Task goal –
Would you write out the records below exactly as given?

The data –
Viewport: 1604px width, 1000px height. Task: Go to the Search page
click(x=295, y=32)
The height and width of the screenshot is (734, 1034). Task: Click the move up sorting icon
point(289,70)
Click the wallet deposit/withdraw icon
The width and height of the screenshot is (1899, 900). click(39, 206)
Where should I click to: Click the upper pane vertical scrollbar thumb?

Solution to the problem –
Viewport: 1604px width, 1000px height. Task: Go to the Search page
click(x=295, y=32)
The height and width of the screenshot is (734, 1034). Task: Click the move up sorting icon
point(289,70)
Click the wallet deposit/withdraw icon
The width and height of the screenshot is (1899, 900). click(39, 206)
Where should I click to: Click the upper pane vertical scrollbar thumb?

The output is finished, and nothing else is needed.